*EXERCISE INSTRUCTIONS*:
When you reach the line containing "Viewport: 838px width, 840px height.", repeat that line and each one after it exactly until the records end, leaving out pictures.

RAW DATA: Begin

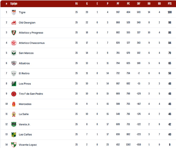
Task: Click the Mercedes coat of arms
Action: pos(14,104)
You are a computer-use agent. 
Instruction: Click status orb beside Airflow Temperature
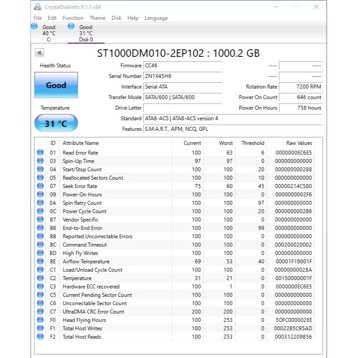(41, 261)
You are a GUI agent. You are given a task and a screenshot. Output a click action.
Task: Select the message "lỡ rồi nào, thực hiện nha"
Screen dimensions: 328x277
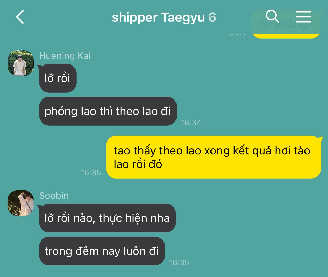coord(108,218)
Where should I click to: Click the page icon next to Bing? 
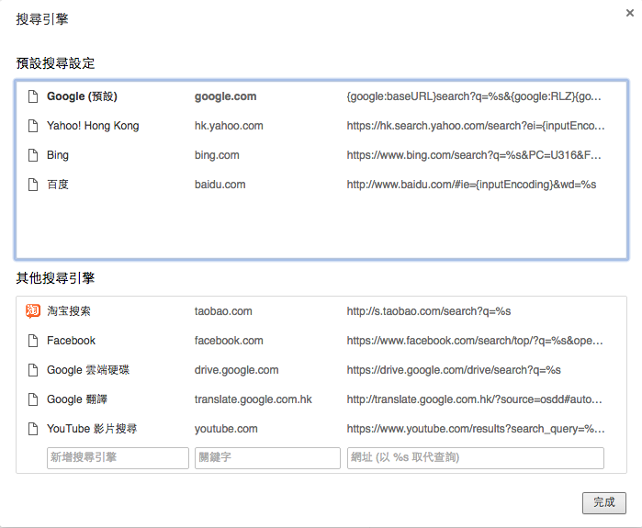pyautogui.click(x=32, y=155)
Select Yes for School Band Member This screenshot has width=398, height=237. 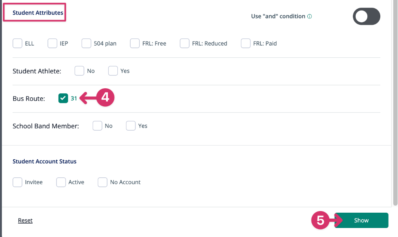(131, 126)
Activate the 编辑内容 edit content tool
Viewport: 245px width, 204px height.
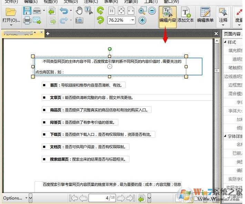point(167,16)
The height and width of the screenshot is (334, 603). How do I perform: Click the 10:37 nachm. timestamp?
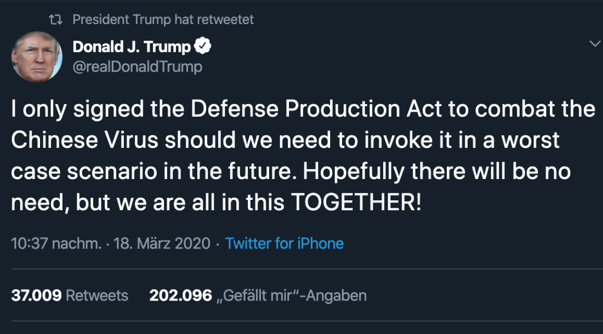click(x=56, y=244)
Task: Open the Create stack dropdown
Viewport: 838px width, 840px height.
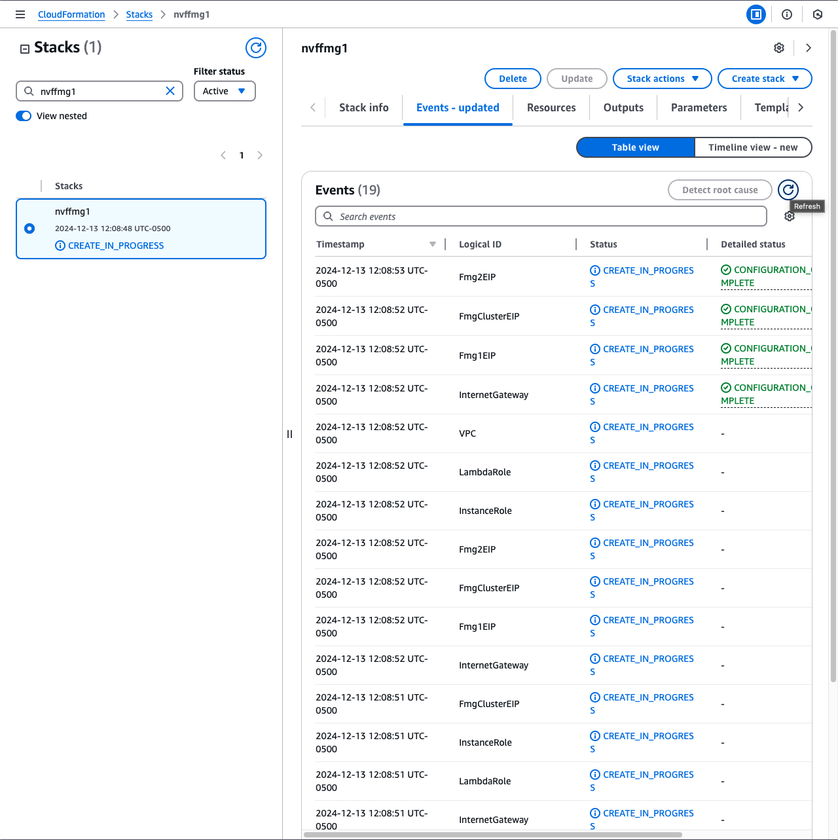Action: click(765, 79)
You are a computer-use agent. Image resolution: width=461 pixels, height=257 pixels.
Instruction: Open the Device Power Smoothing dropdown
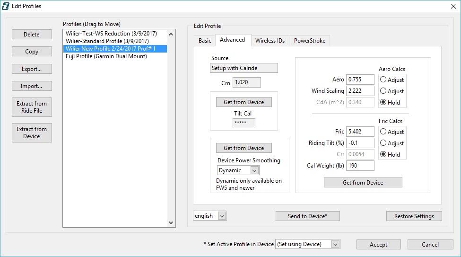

RAW DATA: End

*YOUR RESPONSE*:
Viewport: 838px width, 840px height.
Action: click(765, 79)
You are a computer-use agent. Image resolution: width=461 pixels, height=257 pixels.
Instruction: Open the Device Power Smoothing dropdown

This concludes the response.